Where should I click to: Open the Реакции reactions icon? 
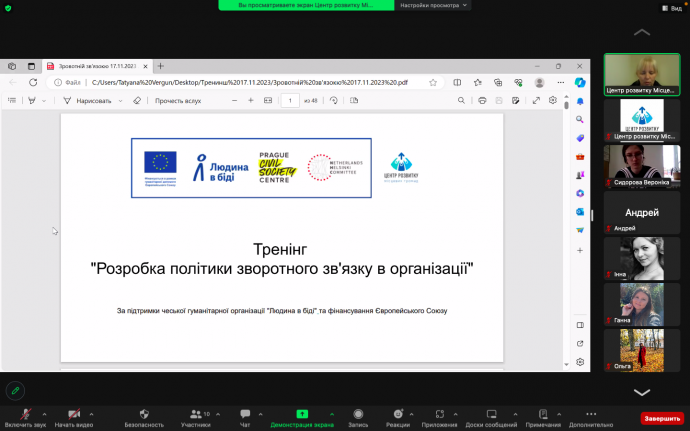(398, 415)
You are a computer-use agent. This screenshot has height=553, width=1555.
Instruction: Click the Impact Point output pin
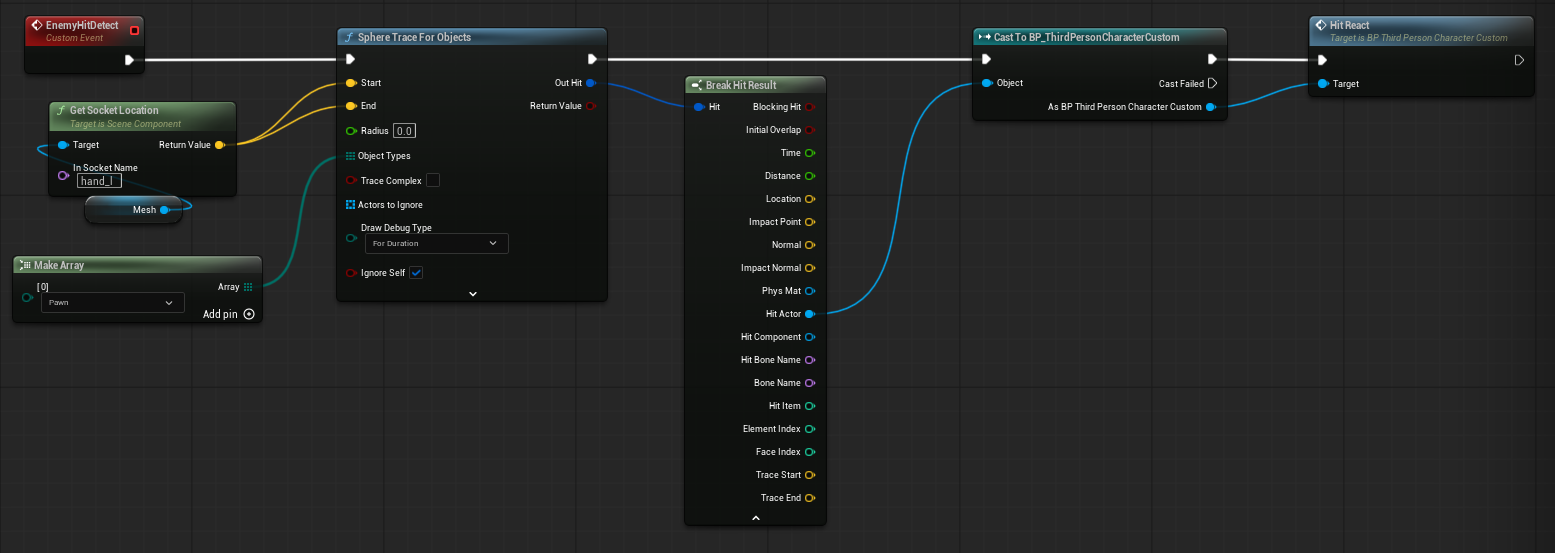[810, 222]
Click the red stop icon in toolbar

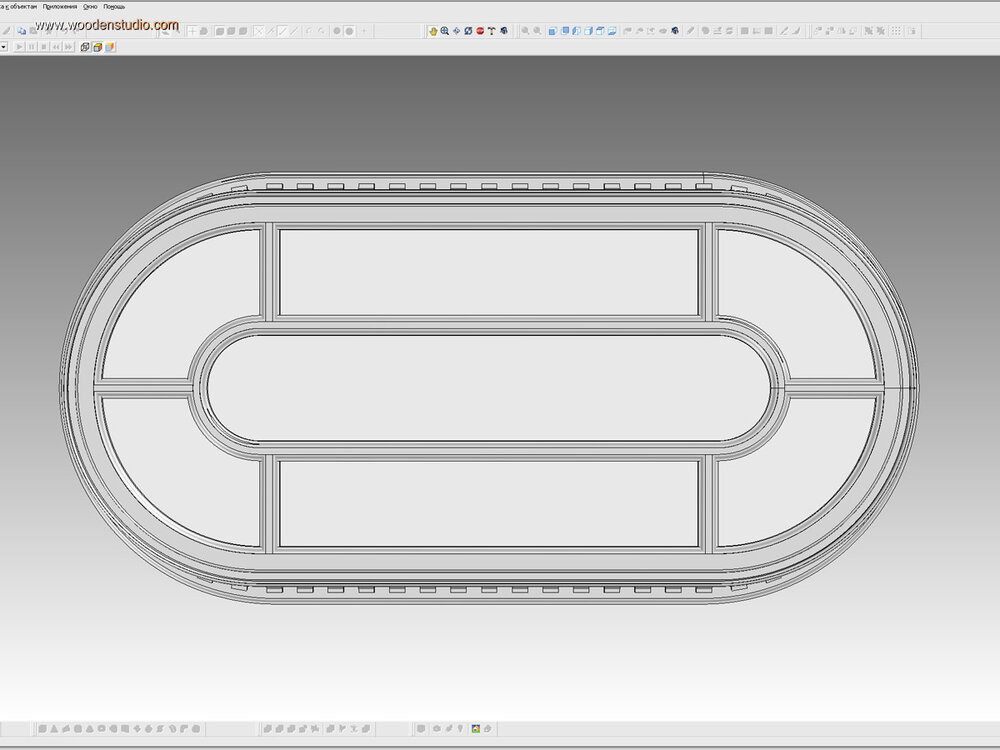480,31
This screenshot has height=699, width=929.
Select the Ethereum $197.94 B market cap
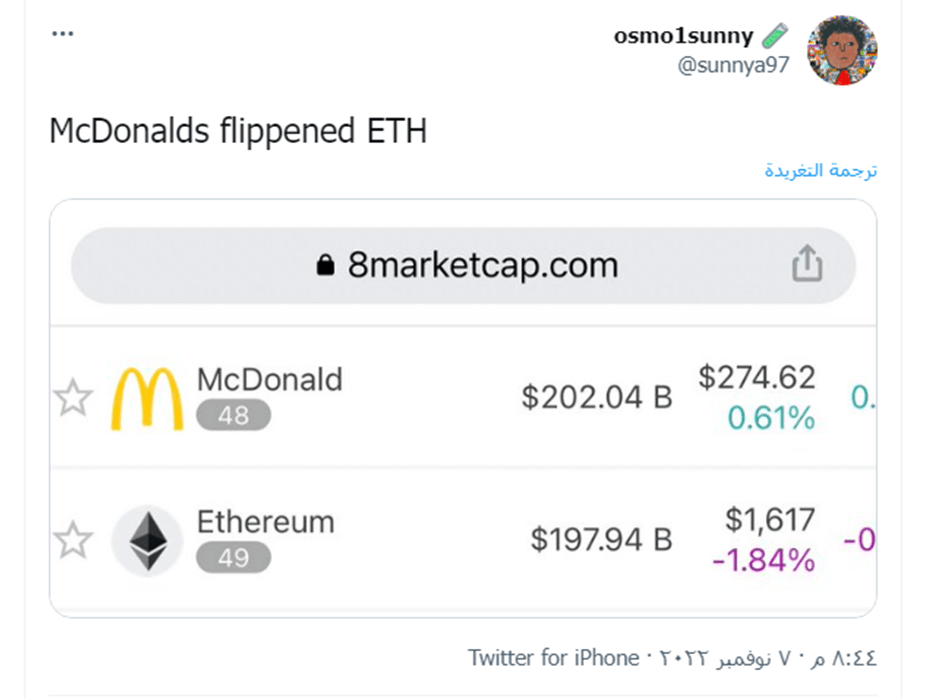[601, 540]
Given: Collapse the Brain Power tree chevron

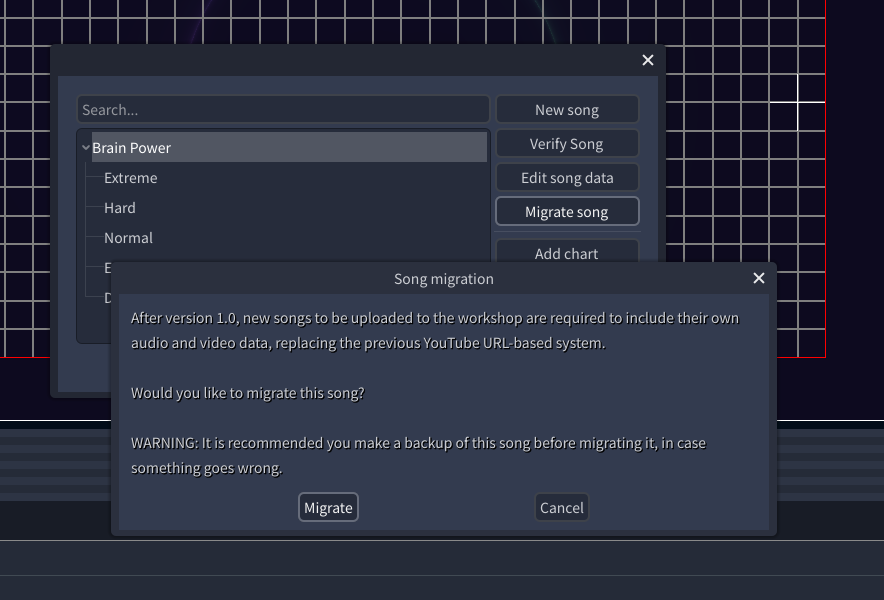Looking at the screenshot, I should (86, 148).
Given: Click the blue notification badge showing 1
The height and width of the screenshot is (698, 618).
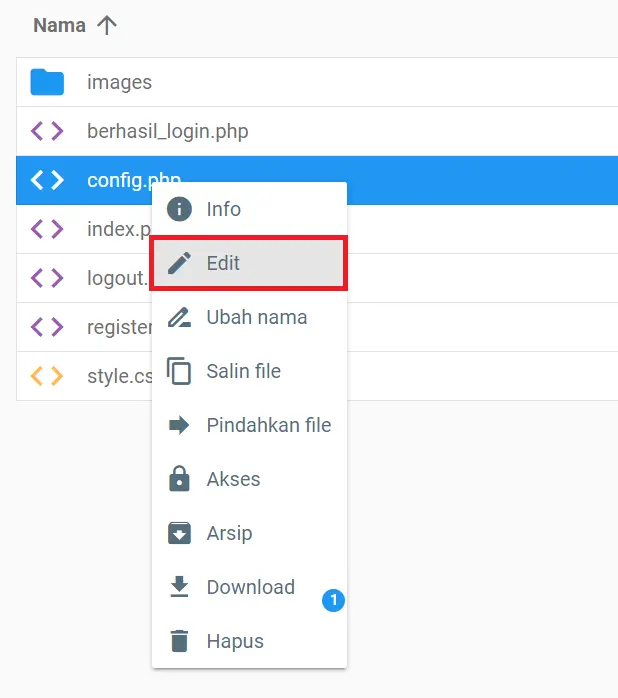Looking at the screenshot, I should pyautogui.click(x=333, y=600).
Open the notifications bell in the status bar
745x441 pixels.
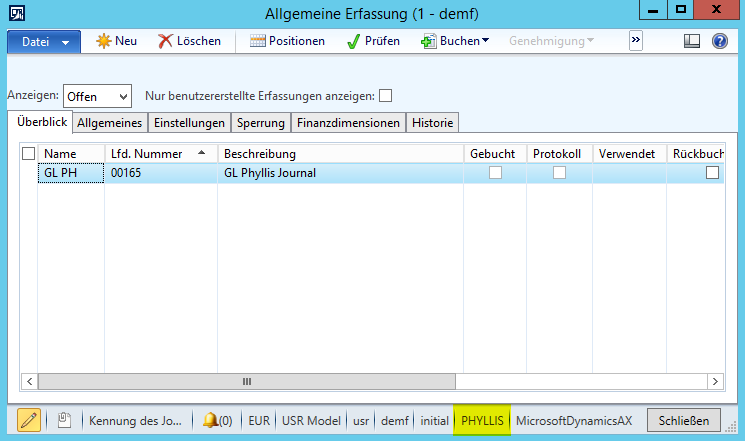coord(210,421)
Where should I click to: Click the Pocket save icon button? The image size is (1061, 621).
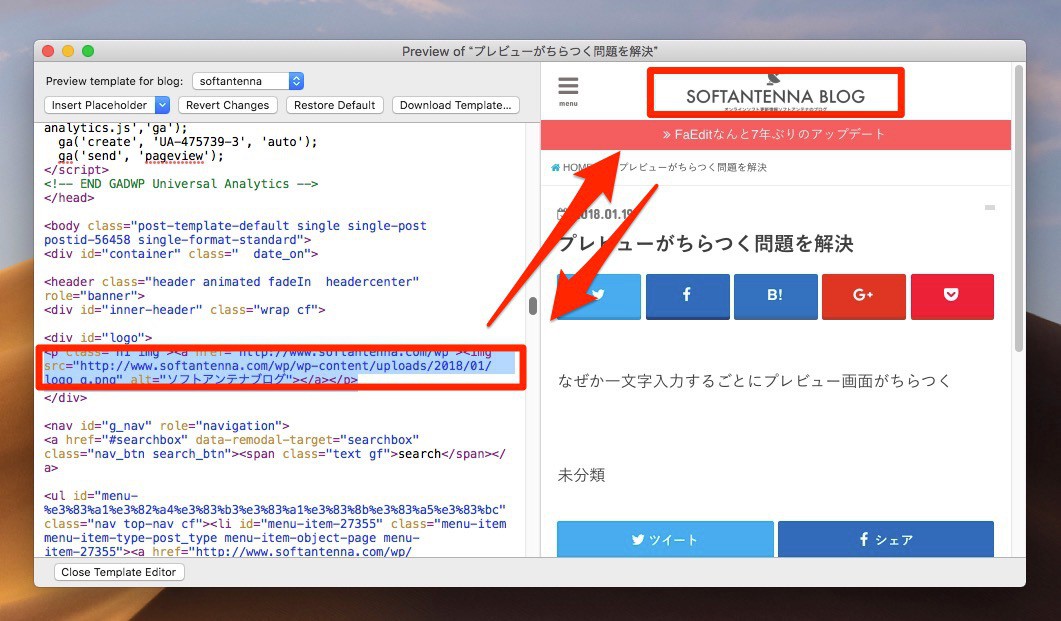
- - - -
● **Activity**:
What is wanted is an exact copy of the lines from the line with "Open the notifications bell in the status bar" through the end of the records, both ends included, pictures excluded.

● **Solution to the problem**:
Open the notifications bell in the status bar
745x441 pixels.
coord(210,421)
Where should I click to: Click the Pocket save icon button? The image size is (1061, 621).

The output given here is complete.